Abbotsford is on track to repeal its controversial bylaw against harm reduction measures, after approving the third reading of an amendment removing the prohibition on services such as needle exchanges.
The unanimous decision came following a public hearing on Monday, where views on the issue were mixed.
Gen Rottluff, who lives in Abbotsford’s downtown, was concerned about the effect a needle exchange could have on her neighbourhood, and where hazardous needle waste could end up. She advocated for other methods of helping drug users, not giving addicts the “tools of the trade.”
“I don’t want my neighbourhood to be the Downtown Eastside.”
But other community members spoke in support of removing the bylaw and the potentially positive impact on public health.
John Kuipers commended council for looking at the peer-reviewed evidence that shows harm reduction measures can reduce disease.
Jesse Wegenast, of 5 and 2 Ministries, said there was also a human element to overturning the bylaw, saying that needle exchanges allow service providers to connect with individuals using drugs, and that regular contact is a step toward getting people into treatment.
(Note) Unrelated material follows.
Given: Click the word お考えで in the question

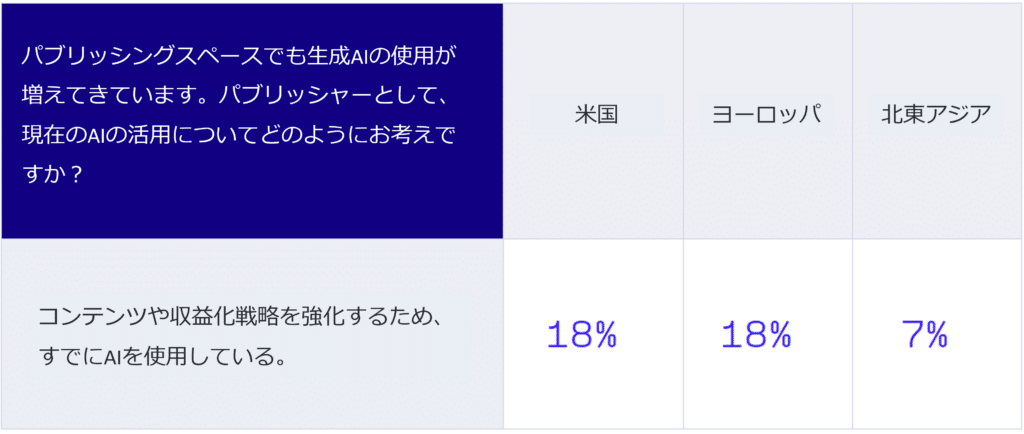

Marcus Lem, medical health officer for the Fraser Health Authority (FHA), spoke at the hearing, saying they have good evidence that reversing the bylaw will lower blood diseases.
He said allowing needle exchanges will actually get needles off the streets.
The city has been reviewing the policy since 2010, when the Fraser Health Authority and Hepatitis C Council of British Columbia called on the city to re-examine the bylaw, citing Abbotsford’s higher than average hepatitis C rates.
The bylaw also includes a “good neighbour agreement” that would help mitigate the impact of harm reduction services, including how services would be provided, the hours and location, and efforts to deal with potential impacts such as disorder, criminal activity, complaints, amendments and enforcement.
At the request of the Abbotsford Police Department (APD), staff prepared a memorandum of understanding (MOU) between FHA, APD and the city to establish guidelines for implementing and reviewing an Abbotsford-based harm reduction program.
Mayor Bruce Banman said while something had to be done about the bylaw, one thing that is still missing is detox services, which he will encourage FHA to provide.
He said reversing the ban on harm reduction is “not perfect, but it’s a much better step than what we have.”
The changes still require a final consideration and adoption from council, slated for Feb. 3.